Just to introduce the problem that I’m facing:

I have a working implementation of a truncated Dirichlet Process gaussian mixture model, where I use a Beta variational distribution for the Beta random variables in the stick breaking construction.
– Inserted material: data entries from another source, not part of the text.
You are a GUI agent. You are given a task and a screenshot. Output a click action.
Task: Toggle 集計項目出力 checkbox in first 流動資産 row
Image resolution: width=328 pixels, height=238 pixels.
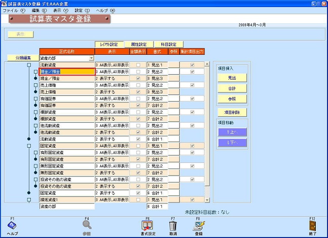(192, 65)
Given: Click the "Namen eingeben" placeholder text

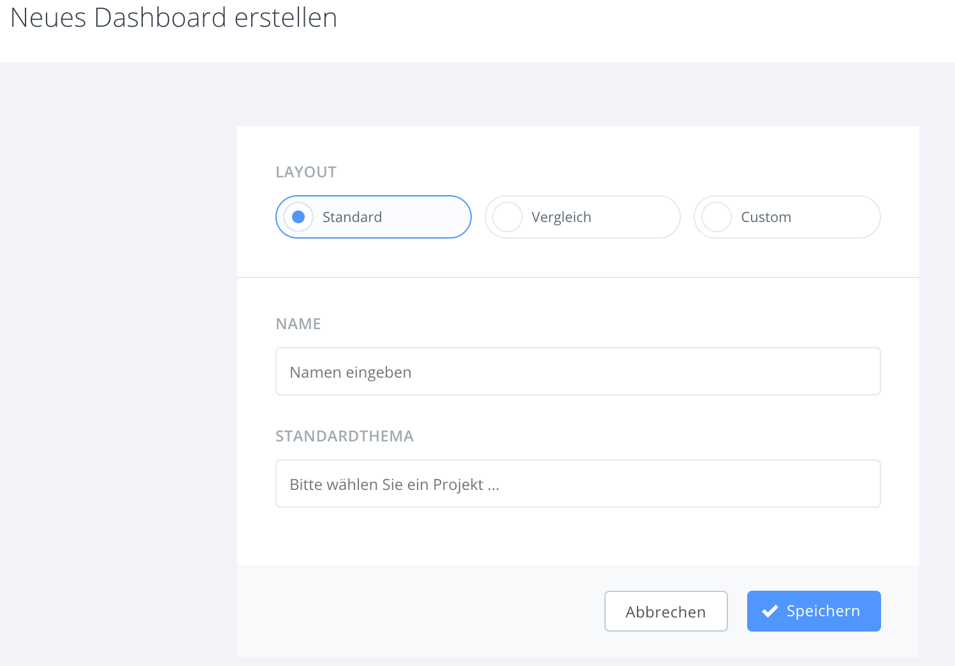Looking at the screenshot, I should pyautogui.click(x=350, y=372).
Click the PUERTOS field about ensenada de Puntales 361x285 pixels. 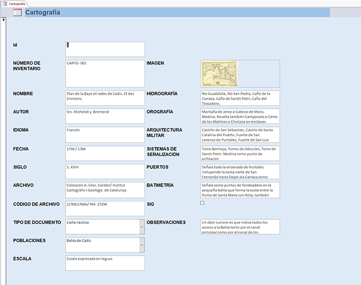point(240,171)
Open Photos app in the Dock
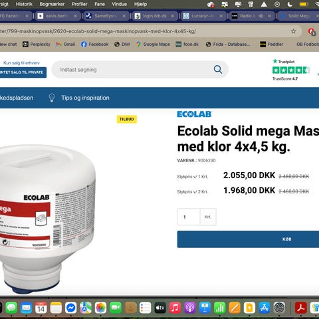The height and width of the screenshot is (319, 319). point(100,308)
Now, because beta random variables cannot be reparameterized (as far as I know), I was interested in using the Kumaraswamy distribution as an alternative Variational posterior, as they do in this paper - https://arxiv.org/abs/1605.06197, and comparing performance.
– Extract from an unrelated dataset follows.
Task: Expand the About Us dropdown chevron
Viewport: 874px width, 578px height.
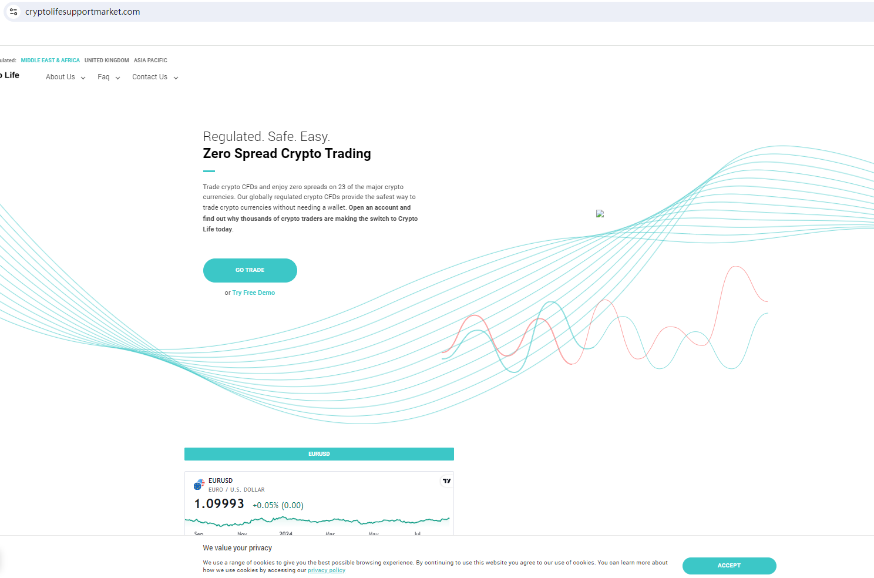Action: click(x=83, y=77)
The problem that I have is that whenever I swap in my custom Kumaraswamy distribution for the Beta distribuion in the model, at some point, the ELBO becomes NaN. I tried debugging this bug, but couldn’t make much progress because of my lack of familiarity with pyro’s internals.
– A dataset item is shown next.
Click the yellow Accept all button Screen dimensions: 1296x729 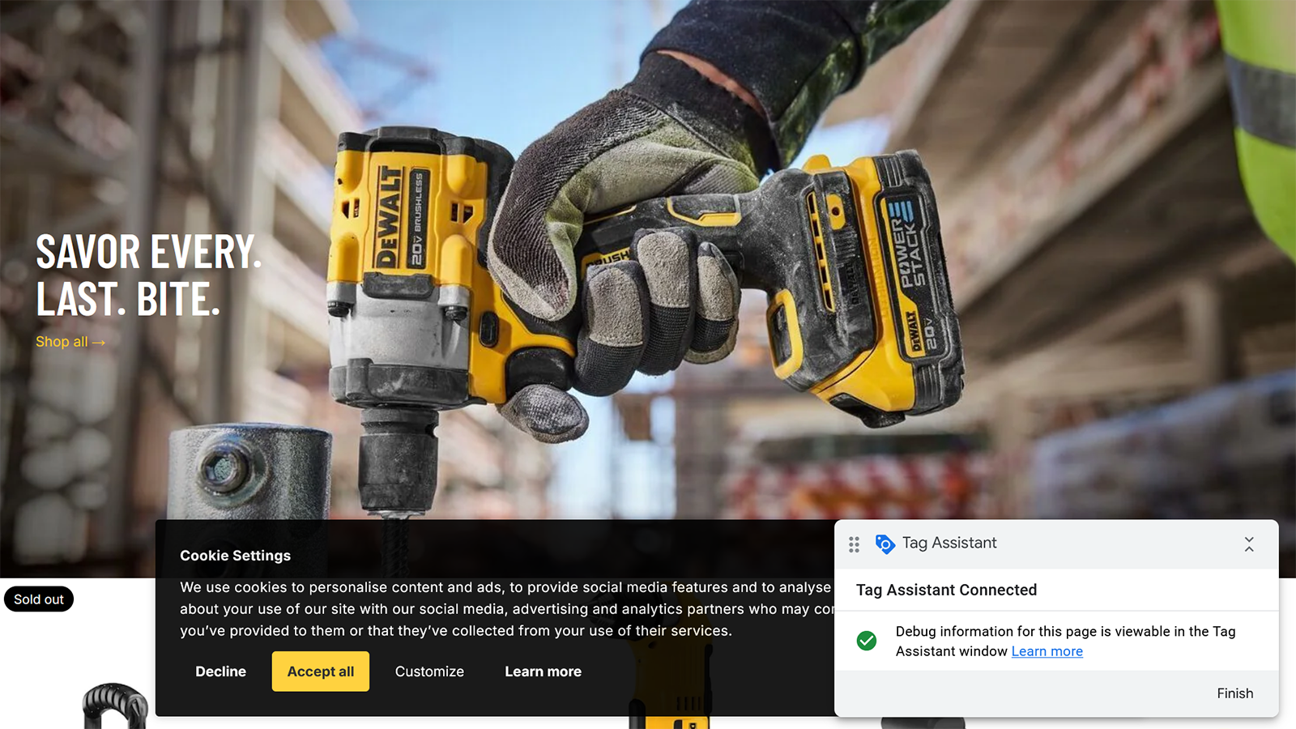coord(320,671)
Here is the code implementing the Kumaraswamy distribution:

```
class Kuma(pyro.distributions.TorchDistribution):
has_rsample = True
arg_constraints = {"a": constraints.positive, "b": constraints.positive}
support = constraints.unit_interval
def __init__(self, a, b):
self.a, self.b = broadcast_all(a, b)
self.unif = torch.distributions.Uniform(0, 1)
super(pyro.distributions.TorchDistribution, self).__init__(
batch_shape=self.a.shape, event_shape=torch.Size([]))
def rsample(self, sample_shape=torch.Size([1])):
u = self.unif.sample(sample_shape)
return torch.pow(1 - torch.pow(1 - u, 1 / self.b), 1 / self.a)
def log_prob(self, sample):
return torch.log(self.a * self.b) + (self.b - 1) * torch.log(1 -
torch.pow(sample, self.a)) + (self.a - 1) * torch.log(sample)
def expand(self, batch_shape, _instance=None):
new = self._get_checked_instance(Kuma, _instance)
batch_shape = torch.Size(batch_shape)
new.a = self.a.expand(batch_shape)
new.b = self.b.expand(batch_shape)
new.unif = torch.distributions.Uniform(0, 1)
super(Kuma, new).__init__(batch_shape=batch_shape)
return new
```

And for reference, here is the code implementing the truncated DP mixture:

```
def stick_breaking(betas):
K = betas.shape[0]
sticks = torch.ones(K)
# stick breaking construction of the distribution
sticks[0] = betas[0]
sticks[1:K - 1] = betas[1:K - 1] * torch.cumprod(1 - betas, 0)[:K - 2]
sticks[-1] = (1 - betas[:K]).prod()
return sticks
@pyro.infer.config_enumerate
def truncated_dp(data, alpha, K):
sticks = torch.ones(K)
with pyro.plate("stick_lengths", size=K):
betas = pyro.sample("betas", pyro.distributions.Beta(1, alpha))
with pyro.plate("means", size=K):
mu = pyro.sample("cluster_means", pyro.distributions.Normal(0, 5))
sticks = stick_breaking(betas)
with pyro.plate("obs", size=len(data)):
cluster_assignments = pyro.sample("assignments",
pyro.distributions.Categorical(sticks))
cluster_datapoints = pyro.sample("data", pyro.distributions.Normal(
mu[cluster_assignments], 1), obs=data)
# variational posterior
def guide(data, alpha, K):
beta_hyp1 = pyro.param("betas_hyp1", torch.ones(K),
constraint=constraints.positive)
beta_hyp2 = pyro.param("betas_hyp2", torch.ones(K),
constraint=constraints.positive)
with pyro.plate("stick_lengths"):
pyro.sample("betas", pyro.distributions.Beta(beta_hyp1, beta_hyp2))
# pyro.sample("betas", Kuma(beta_hyp1, beta_hyp2))
mu_hyp1 = pyro.param("mu_hyp1", torch.zeros(K))
with pyro.plate("means"):
pyro.sample("cluster_means", pyro.distributions.Delta(mu_hyp1))
```

And, here is the code to fit the model:

```
if __name__ == "__main__":
K = 10
alpha = 1
pyro.clear_param_store()
svi = pyro.infer.SVI(model=truncated_dp,
guide=guide,
optim=pyro.optim.Adam({"lr": .004}),
loss=pyro.infer.TraceEnum_ELBO(num_particles=1))
# fake data
data = torch.tensor(np.concatenate([
np.random.normal(5, 1, size=50),
np.random.normal(-5, 1, size=50)]), dtype=torch.float32)
elbo = np.zeros(2000)
for step in range(2000):
if step % 100 == 0:
print("step: {}".format(step))
elbo[step] = svi.step(data, alpha, K)
```

Let me know if anything is unclear or you need more information. Thanks!